TASK REQUIREMENTS
Pictures in the listing should not be copied. Reproduce, word for word, each line from the one holding "Image resolution: width=1280" through the final line.
----- RECORDS SHOWN
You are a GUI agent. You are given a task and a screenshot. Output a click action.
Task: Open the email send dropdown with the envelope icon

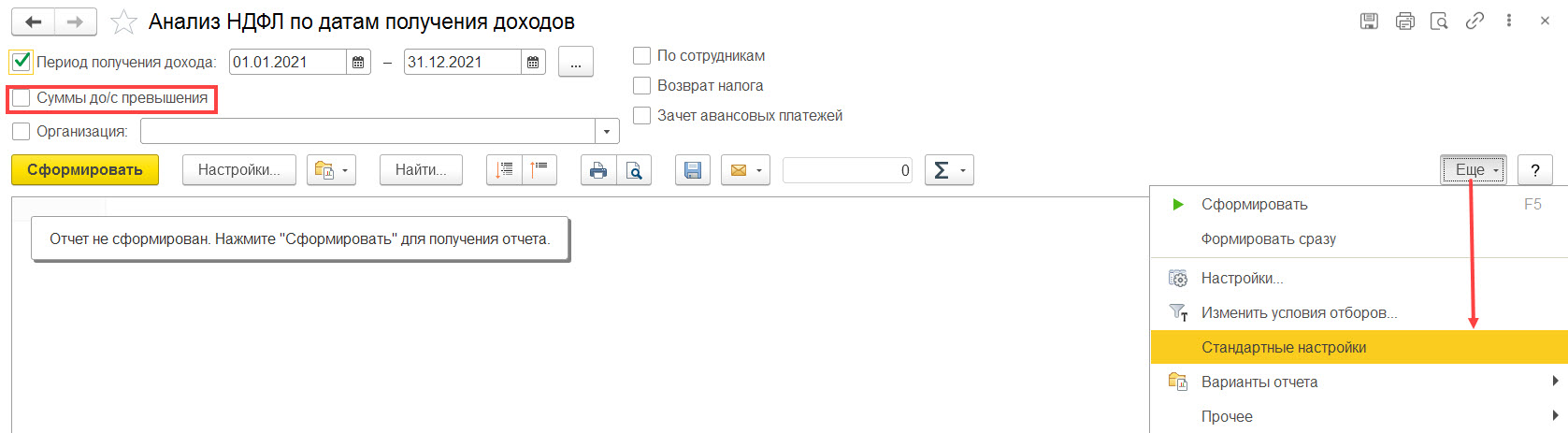745,170
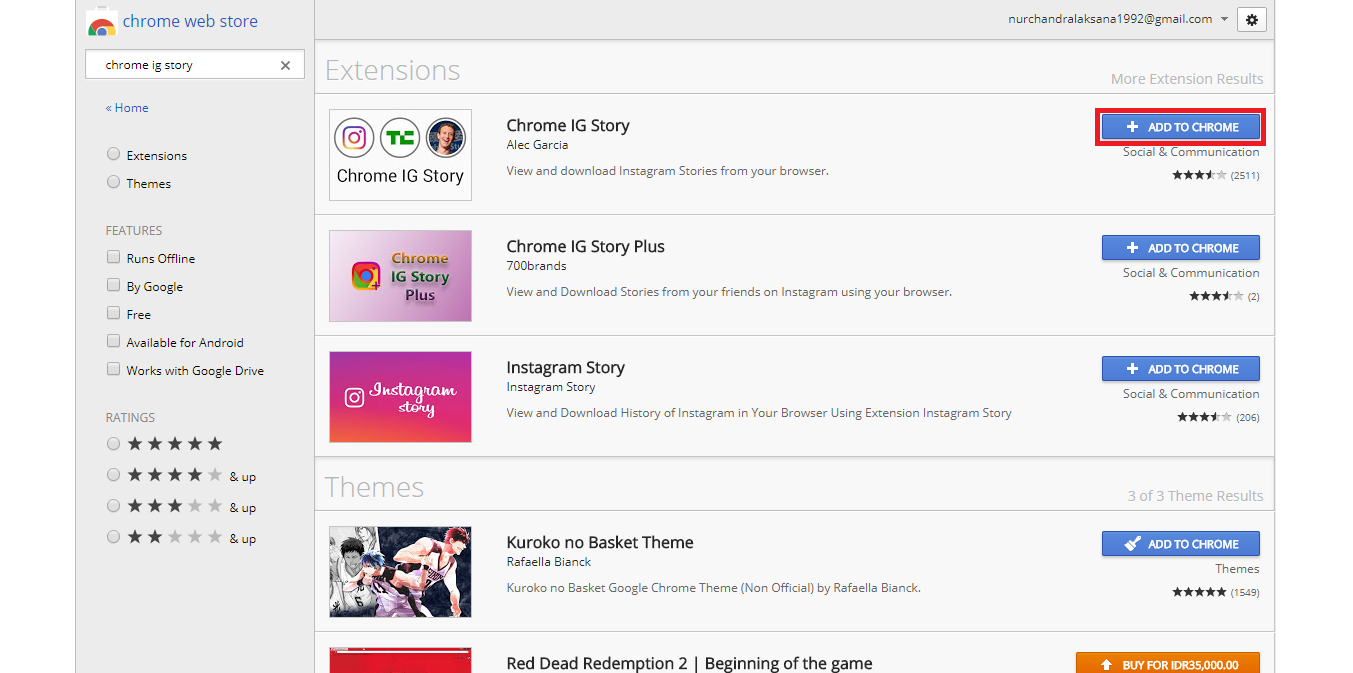Add Chrome IG Story to Chrome

[1180, 127]
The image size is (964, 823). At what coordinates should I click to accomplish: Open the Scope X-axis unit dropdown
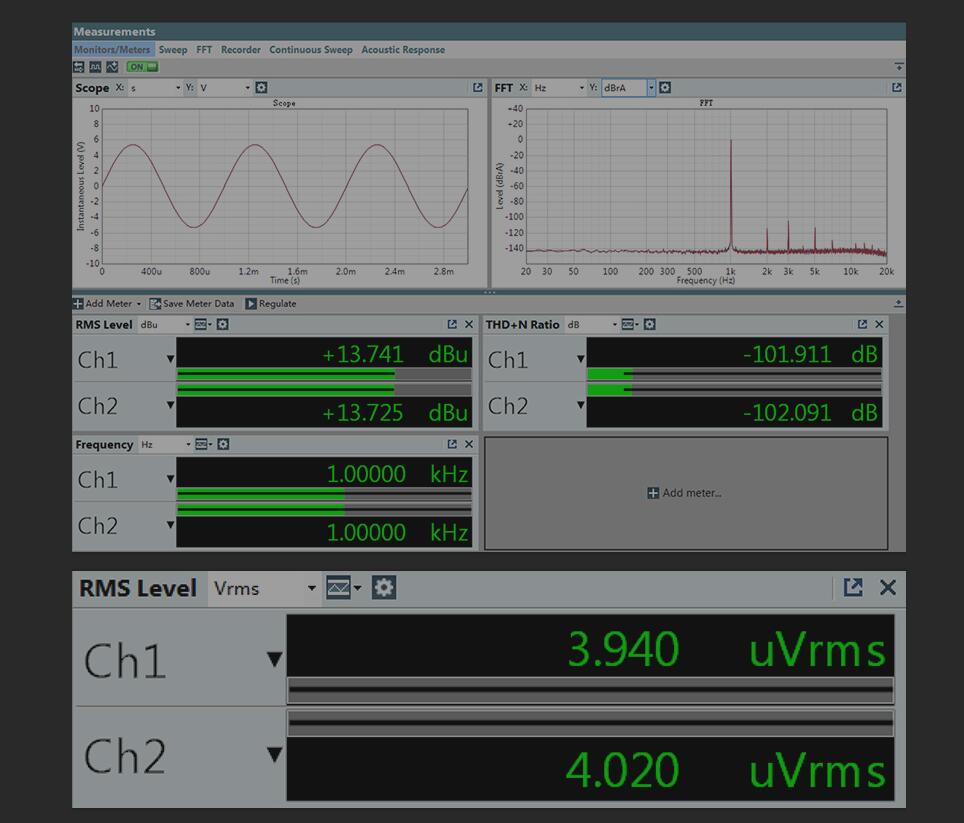178,88
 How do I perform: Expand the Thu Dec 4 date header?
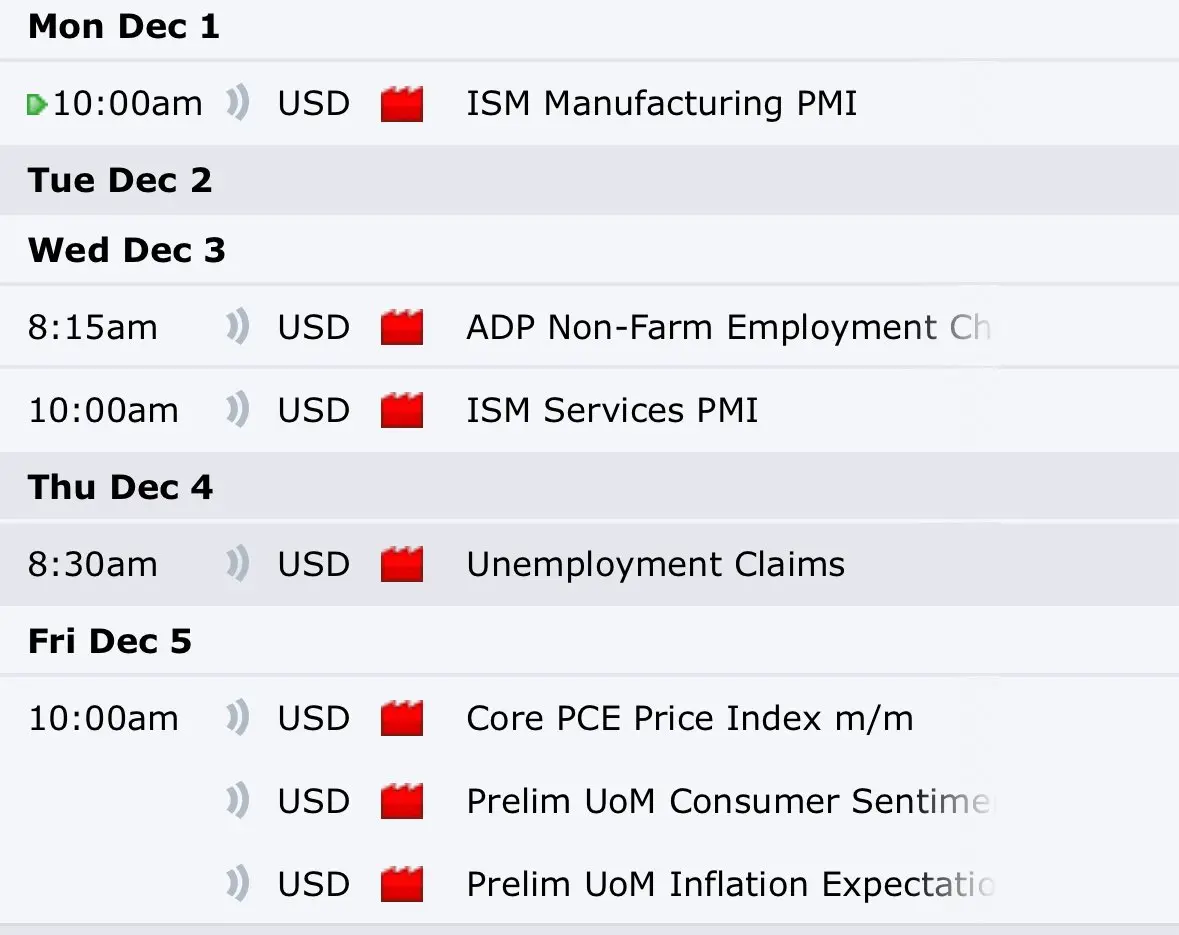[120, 487]
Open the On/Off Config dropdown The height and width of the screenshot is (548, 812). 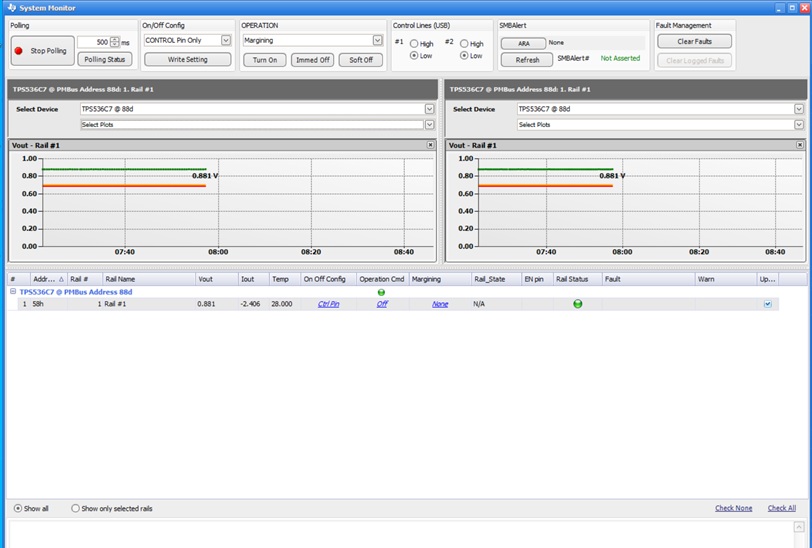[x=225, y=41]

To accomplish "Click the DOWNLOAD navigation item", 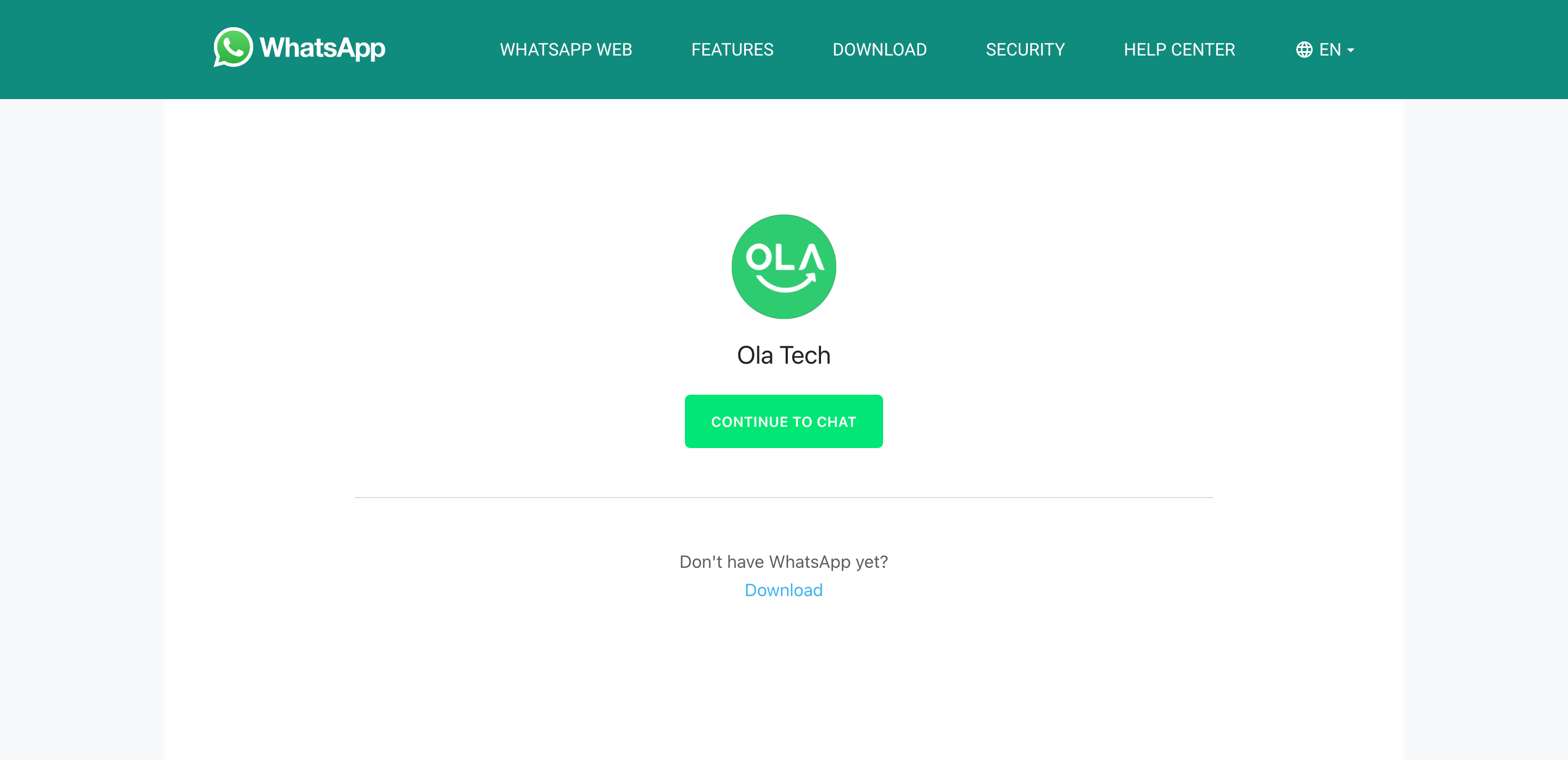I will (x=879, y=50).
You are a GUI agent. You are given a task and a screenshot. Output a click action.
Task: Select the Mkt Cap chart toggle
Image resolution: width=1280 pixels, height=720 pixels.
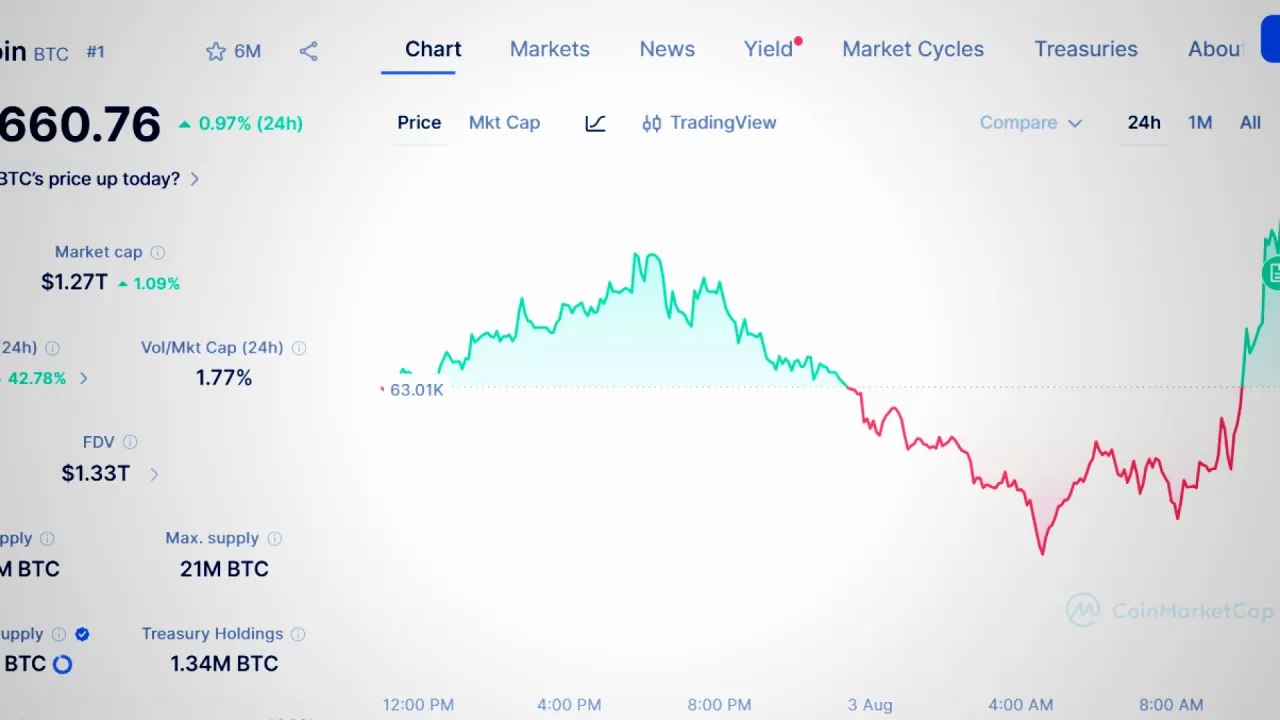[504, 123]
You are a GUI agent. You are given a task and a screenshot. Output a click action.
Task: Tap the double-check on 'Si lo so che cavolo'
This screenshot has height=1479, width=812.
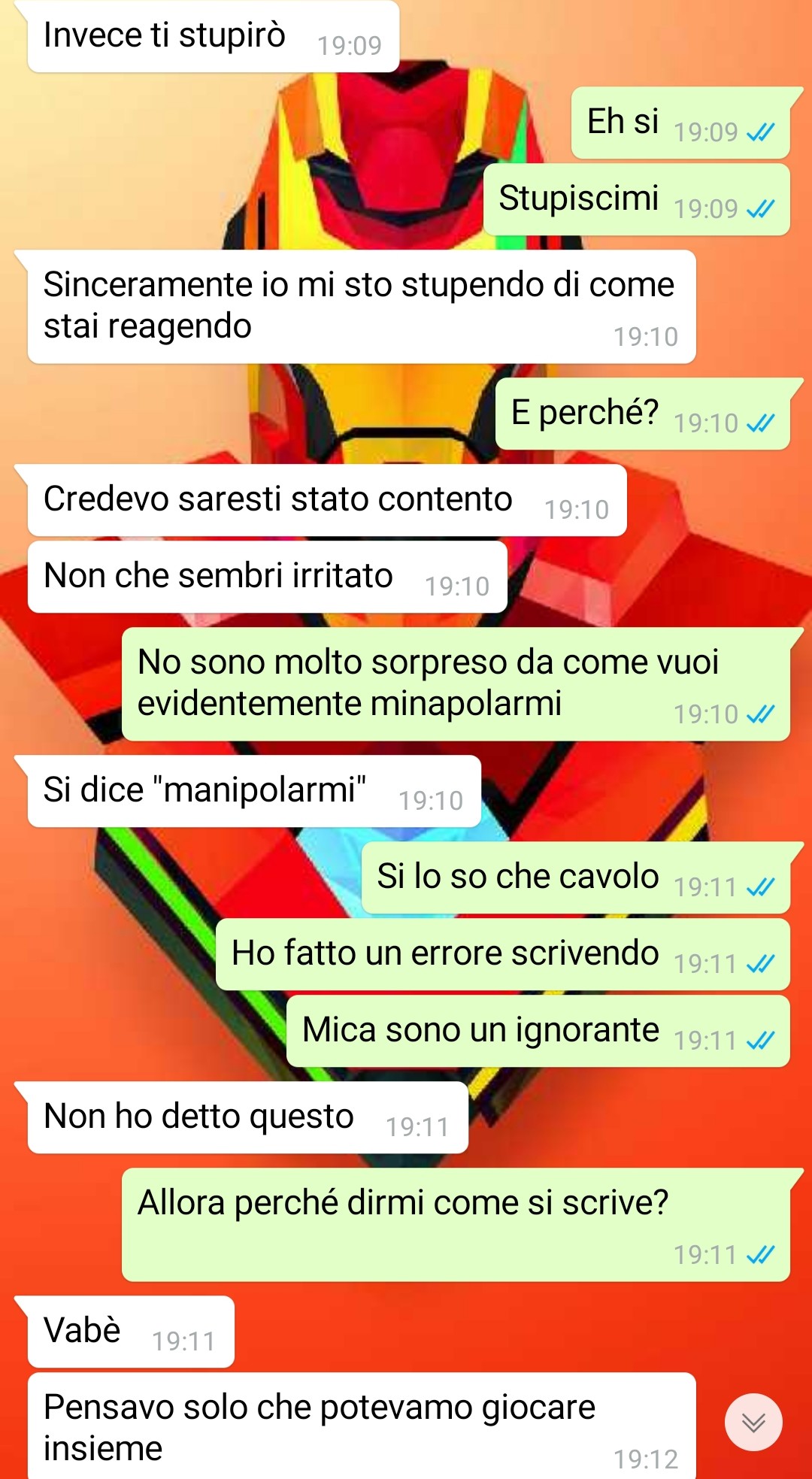pos(760,888)
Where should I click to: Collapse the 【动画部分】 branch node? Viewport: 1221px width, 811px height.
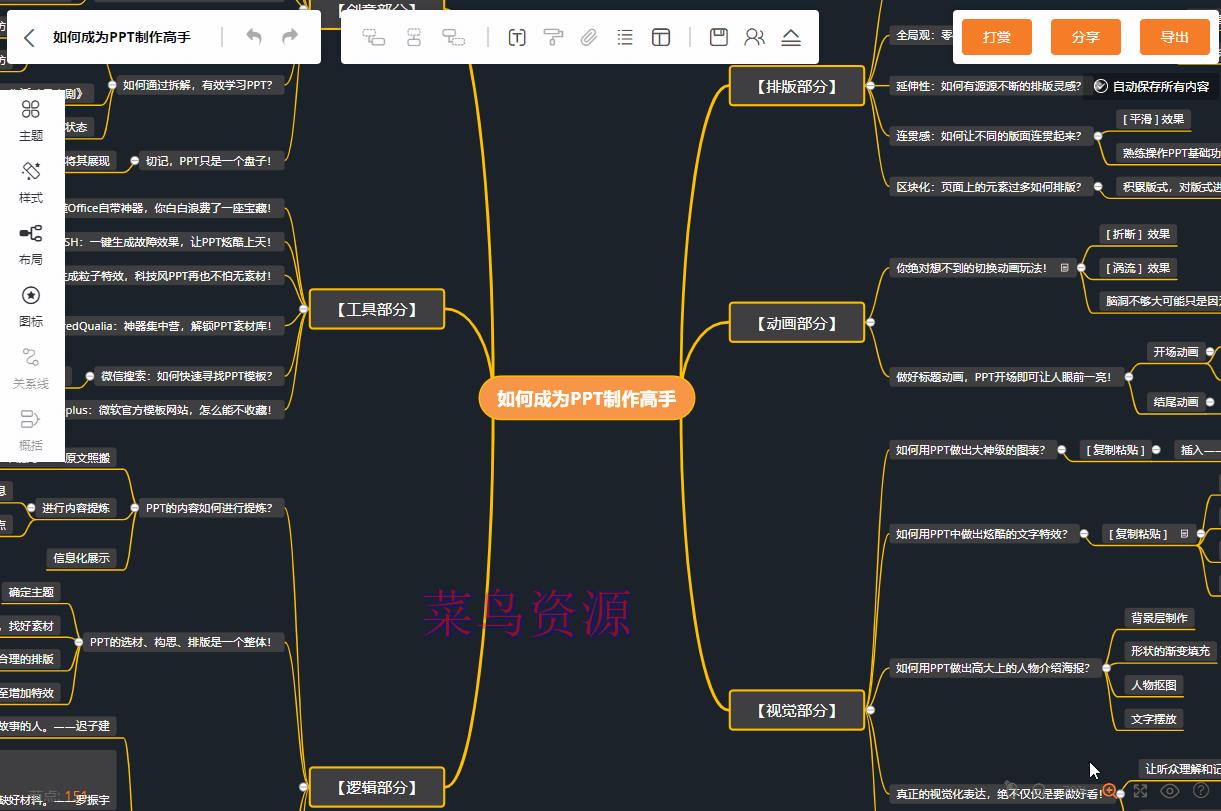point(870,322)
----------
OUTPUT FOR THIS EXERCISE
Image resolution: width=1280 pixels, height=720 pixels.
[504, 123]
You are a GUI agent. You are given a task and a screenshot. Output a click action.
Task: Tap the double-check on 'Si lo so che cavolo'
This screenshot has height=1479, width=812.
pos(760,888)
Where should I click to: Collapse the 【动画部分】 branch node? Viewport: 1221px width, 811px height.
point(870,322)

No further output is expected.